Vous la connaissez la maison jaune. C’est cette maison criblée de balles, toute ratatinée, couleur pain pita, située sur l’ancienne ligne de démarcation.
L’air qu’on y respire est différent d’ici. C’est celui de la poudre, des snipers, de la guerre.
Depuis peu, et après bien des péripéties, elle est devenue musée. Notre préféré à Beyrouth. Photos à l’appui.

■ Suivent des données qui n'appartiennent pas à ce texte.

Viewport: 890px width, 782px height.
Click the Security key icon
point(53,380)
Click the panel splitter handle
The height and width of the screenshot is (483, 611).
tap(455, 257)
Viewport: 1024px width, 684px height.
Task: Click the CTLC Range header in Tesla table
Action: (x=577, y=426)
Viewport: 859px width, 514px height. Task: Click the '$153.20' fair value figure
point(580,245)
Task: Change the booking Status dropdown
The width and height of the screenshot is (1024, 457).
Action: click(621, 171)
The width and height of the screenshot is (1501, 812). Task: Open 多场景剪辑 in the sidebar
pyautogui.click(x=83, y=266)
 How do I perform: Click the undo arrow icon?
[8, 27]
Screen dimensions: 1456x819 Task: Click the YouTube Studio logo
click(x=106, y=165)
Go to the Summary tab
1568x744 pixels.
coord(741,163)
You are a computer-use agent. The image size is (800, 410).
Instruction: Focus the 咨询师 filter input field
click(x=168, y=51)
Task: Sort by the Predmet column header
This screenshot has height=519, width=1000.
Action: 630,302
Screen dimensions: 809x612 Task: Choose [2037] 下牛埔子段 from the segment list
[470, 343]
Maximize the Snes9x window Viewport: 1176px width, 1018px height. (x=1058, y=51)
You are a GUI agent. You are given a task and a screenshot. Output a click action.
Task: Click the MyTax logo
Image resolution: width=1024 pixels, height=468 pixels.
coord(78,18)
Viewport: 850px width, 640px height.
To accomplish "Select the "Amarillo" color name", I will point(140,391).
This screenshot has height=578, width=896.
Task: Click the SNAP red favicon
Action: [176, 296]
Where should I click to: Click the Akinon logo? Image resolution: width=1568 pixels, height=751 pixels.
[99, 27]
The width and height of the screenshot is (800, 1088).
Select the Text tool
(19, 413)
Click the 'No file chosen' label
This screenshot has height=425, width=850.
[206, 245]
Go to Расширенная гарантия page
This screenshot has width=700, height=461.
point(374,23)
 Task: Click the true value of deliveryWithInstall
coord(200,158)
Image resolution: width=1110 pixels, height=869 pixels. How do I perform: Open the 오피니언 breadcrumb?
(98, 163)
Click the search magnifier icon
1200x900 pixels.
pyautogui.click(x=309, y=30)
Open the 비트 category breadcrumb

  • Ressenti: Intense. C’est l’un des rares témoignages encore visible de la guerre du Liban. Voué à la démolition, ce lieu de mémoire a été sauvé par une activiste passionnée, Mona El Hallak. L’annexe moderne est consacrée à des expositions. Quant à la partie ancienne, elle est dénudée, dépouillée, vide. Quelques notes de musique accompagnent la visite, décuplent l’émotion déjà vive. On y croise des portes démembrées, des murs ravagés, des marches démantibulées. Et l’ombre des snipers.
  • Expos: L’une d’elles a d’emblée retenu notre attention, The Mario’s project. Mario est l’individu, tombé dans les limbes, qui tenait une échoppe d’impression photographique en bas de la maison. Dans les ruines de celle-ci, des négatifs ont été retrouvés, des clichés imprimés, des vies ressuscitées. Ce projet vise à connaitre l’identité des personnes photographiées, à dresser un inventaire de l’histoire du studio, de l’immeuble, de la ville.
  • L’immeuble: Prouesse architecturale, joyau de pierres, l’immeuble Barakat a été construit dans les années 20, par un architecte de renom pour la famille éponyme. Doté d’ailes de géant, il peut de nouveau voguer sur la place Sodeco avec confiance et superbe.